19/09/2019 – Buchtipp: Materials in Progress

Innovationen für Designer und Architekten

70 Prozent aller Produktinnovationen werden auf neue werkstoffwissenschaftliche Erkenntnisse zurückgeführt. Entsprechend wichtig ist es, sich zu informieren.

Materials-In-Progress.jpg

Materials in Progress stellt die aktuellen Werkstoffinnovationen der letzten Jahre im Kontext von acht Megatrends vor und macht ihren Einfluss auf die gesellschaftliche Entwicklung anschaulich. U. a.: duftende Kacheln, heilende Fasern, Textilien aus Brennnesseln. © Birkhauser

 

Und genau hier setzt das neue Werk „Materials in Progress – Innovationen für Designer und Architekten“, das im Juni 2019 im Birkhäuser Verlag erschienen ist, an. Übersichtlich gestaltet, nach Themen sortiert, ist darin der Status Quo an innovativen Werkstoffen auf 250 Seiten aufbereitet. Dieses Nachschlagewerk hat es wirklich in sich. Denn Materialinnovativen beeinflussen die Entwicklung der Menschheit seit jeher und neue Materialien lösen immer große Veränderungen in Gesellschaft, Umwelt und Technik aus.

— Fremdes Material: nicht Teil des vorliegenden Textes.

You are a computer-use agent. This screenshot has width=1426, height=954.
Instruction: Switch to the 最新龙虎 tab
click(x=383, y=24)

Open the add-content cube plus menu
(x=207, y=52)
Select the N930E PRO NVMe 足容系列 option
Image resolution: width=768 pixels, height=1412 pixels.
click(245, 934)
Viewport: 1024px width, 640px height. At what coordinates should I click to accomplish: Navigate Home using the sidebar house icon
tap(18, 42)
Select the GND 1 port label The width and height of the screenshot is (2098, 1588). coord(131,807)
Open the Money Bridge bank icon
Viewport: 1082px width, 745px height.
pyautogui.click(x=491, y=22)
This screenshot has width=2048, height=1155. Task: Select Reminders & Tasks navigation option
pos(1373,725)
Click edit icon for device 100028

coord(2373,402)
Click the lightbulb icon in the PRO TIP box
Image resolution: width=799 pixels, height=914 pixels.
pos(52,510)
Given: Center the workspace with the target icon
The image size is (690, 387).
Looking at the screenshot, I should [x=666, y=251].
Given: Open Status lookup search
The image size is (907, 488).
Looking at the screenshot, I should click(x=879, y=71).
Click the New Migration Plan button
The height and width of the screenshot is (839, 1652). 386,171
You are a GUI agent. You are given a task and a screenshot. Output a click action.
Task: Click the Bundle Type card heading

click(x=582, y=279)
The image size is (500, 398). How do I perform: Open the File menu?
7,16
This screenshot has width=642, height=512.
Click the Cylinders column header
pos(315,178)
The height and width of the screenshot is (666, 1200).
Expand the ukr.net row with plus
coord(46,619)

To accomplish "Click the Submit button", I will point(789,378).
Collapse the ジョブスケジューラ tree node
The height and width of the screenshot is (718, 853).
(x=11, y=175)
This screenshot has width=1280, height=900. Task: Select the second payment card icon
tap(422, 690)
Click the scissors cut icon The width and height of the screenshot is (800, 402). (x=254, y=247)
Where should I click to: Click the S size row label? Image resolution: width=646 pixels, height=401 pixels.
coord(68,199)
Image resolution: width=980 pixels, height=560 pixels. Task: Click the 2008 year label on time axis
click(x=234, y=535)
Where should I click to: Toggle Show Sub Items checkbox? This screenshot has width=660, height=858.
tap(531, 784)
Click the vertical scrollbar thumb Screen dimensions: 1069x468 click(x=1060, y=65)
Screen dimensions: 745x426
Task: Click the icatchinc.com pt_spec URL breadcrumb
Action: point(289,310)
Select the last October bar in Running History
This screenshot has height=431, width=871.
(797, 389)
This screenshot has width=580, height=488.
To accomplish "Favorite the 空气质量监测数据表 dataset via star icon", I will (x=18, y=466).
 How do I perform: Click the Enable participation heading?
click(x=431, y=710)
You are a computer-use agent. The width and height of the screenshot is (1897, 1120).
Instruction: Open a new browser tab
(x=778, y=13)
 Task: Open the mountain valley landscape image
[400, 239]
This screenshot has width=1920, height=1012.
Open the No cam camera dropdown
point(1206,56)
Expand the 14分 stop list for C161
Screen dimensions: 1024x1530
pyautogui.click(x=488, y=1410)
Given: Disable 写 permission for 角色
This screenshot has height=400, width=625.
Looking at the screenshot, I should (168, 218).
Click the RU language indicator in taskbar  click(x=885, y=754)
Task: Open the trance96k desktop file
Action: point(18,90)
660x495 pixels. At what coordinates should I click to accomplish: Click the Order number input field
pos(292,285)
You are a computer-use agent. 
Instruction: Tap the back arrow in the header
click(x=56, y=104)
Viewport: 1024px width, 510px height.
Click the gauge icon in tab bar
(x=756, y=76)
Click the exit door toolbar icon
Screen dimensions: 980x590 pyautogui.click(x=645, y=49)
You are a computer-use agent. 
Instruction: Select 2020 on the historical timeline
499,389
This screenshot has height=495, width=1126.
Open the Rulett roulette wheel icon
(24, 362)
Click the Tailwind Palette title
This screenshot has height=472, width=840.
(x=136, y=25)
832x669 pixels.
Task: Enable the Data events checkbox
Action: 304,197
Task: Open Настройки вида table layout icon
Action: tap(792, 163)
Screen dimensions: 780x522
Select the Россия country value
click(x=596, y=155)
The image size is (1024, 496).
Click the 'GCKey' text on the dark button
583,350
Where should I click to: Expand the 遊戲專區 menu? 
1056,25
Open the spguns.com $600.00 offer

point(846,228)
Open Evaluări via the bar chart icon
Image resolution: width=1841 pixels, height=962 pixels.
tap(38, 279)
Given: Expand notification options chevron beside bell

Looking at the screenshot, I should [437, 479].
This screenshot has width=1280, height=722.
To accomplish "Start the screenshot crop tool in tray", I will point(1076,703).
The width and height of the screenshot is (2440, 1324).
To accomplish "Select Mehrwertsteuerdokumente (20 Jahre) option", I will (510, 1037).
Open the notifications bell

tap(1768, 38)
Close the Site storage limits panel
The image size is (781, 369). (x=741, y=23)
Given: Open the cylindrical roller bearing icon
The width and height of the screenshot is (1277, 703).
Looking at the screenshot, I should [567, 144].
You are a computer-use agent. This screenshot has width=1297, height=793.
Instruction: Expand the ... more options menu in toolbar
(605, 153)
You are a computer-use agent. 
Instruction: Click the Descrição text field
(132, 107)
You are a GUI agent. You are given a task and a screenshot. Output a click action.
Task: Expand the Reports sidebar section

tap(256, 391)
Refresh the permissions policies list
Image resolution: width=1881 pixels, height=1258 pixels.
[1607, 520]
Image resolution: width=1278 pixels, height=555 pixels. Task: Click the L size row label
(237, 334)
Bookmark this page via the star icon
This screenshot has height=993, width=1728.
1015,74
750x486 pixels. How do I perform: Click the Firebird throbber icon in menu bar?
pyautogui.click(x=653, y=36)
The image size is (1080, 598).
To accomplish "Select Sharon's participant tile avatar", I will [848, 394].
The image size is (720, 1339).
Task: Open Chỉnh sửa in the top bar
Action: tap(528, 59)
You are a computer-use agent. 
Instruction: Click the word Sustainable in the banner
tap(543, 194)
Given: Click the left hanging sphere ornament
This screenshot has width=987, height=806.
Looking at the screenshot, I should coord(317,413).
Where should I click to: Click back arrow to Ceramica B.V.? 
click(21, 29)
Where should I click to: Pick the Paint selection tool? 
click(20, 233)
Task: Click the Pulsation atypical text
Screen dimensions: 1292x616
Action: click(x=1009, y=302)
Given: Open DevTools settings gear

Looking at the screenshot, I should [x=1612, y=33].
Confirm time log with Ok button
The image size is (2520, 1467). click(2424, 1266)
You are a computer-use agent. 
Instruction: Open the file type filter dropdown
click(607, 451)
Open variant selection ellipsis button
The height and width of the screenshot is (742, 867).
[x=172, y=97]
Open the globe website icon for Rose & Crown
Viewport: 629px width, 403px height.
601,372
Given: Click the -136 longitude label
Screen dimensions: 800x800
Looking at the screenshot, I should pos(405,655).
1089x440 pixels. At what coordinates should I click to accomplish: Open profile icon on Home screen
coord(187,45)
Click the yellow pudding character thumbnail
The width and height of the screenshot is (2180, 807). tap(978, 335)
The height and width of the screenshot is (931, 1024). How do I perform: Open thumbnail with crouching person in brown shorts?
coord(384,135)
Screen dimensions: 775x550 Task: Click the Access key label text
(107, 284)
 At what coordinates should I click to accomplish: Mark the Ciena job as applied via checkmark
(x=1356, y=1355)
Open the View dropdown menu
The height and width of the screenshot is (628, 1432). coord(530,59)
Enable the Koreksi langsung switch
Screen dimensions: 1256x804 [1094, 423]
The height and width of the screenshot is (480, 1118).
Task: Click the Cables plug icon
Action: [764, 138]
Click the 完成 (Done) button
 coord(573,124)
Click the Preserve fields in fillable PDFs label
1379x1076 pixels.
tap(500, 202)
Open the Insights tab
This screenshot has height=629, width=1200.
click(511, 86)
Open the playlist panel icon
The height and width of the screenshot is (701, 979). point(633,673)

Die Materialforschung macht Funktionen möglich, die eine neue Generation von Produkten nach sich ziehen wird. Gleichzeitig verschieben Forscher die Grenzen des Machbaren stetig und kreieren Materialien, die unseren Alltag entscheidend verändern werden. Aktuell stehen wir in vielen Bereichen vor dem nächsten großen prägnanten Wechsel von Technologien mit disruptivem Charakter, ob Mobilität, Konsum oder Energieversorgung.

Materialentwicklungen weisen uns in vielerlei Hinsicht den Weg in die Zukunft.

In der Industrie werden Werkstoffe benötigt, die mit sehr viel weniger Ressourceneinsatz als das etwa noch vor 20 Jahren der Fall war, Funktionen realisieren können und leichter, dünner, dichter sowie mechanisch fester ausgestaltet sind und zudem die Potenziale einer digitalisierten Welt befördern.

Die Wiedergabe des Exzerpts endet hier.